EXTRAIT:
══════

Il demande aux lycées de créer des modules de préparation aux STS spécialement pour les bacheliers professionnels. « Des passerelles et des dispositifs de préparation à l'entrée en STS sont mis en place pour organiser et préparer les élèves dès la classe terminale. Les modules de préparation peuvent prendre la forme de stages d'immersion en classe de STS, de périodes de renforcement pendant les vacances scolaires, mais aussi d'une collaboration entre les équipes pédagogiques. Toutes les initiatives permettant de conduire des actions autour du parcours de l'élève sont à évaluer et à valoriser au niveau académique dans le cadre des travaux de la commission académique des formations post-baccalauréat ».

 

Mais il envisage aussi une continuité des programmes entre lycée et supérieur . Cette continuité se concrétise à la rentrée 2013’en CPGE, en DUT et en BTS avec de nouveaux programmes qui prennent en compte les nouveaux programmes de terminale. « Dans le cadre de leur rénovation, les lycées ont mis en œuvre des enseignements nouveaux ainsi que des modalités de travail qui accordent une place plus importante qu'auparavant à l'accompagnement personnalisé, à la démarche de recherche et de projet, ainsi qu'à l'action collective. De nouveaux programmes seront mis en œuvre dès le mois de septembre 2013 dans les formations post-baccalauréat. Les programmes des CPGE et les DUT ont été complètement rénovés, ceux des BTS connaissent quelques adaptations pour certains enseignements généraux ».

══════

DONNÉES FOURNIES:

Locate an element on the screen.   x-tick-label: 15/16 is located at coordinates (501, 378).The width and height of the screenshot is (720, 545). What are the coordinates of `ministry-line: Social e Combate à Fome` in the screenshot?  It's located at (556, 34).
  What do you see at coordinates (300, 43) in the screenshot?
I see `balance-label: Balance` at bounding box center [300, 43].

══════

PROBLÈME À RÉSOUDRE:
Selon l'extrait sur la préparation aux STS, sous quelles formes les modules de préparation peuvent-ils se présenter ? Répondez en une phrase, s'il vous plaît. Ce matériel n'a aucun lien avec l'extrait.

SOLUTION:
Ils peuvent prendre la forme de stages d'immersion en classe de STS, de périodes de renforcement pendant les vacances scolaires ou d'une collaboration entre les équipes pédagogiques.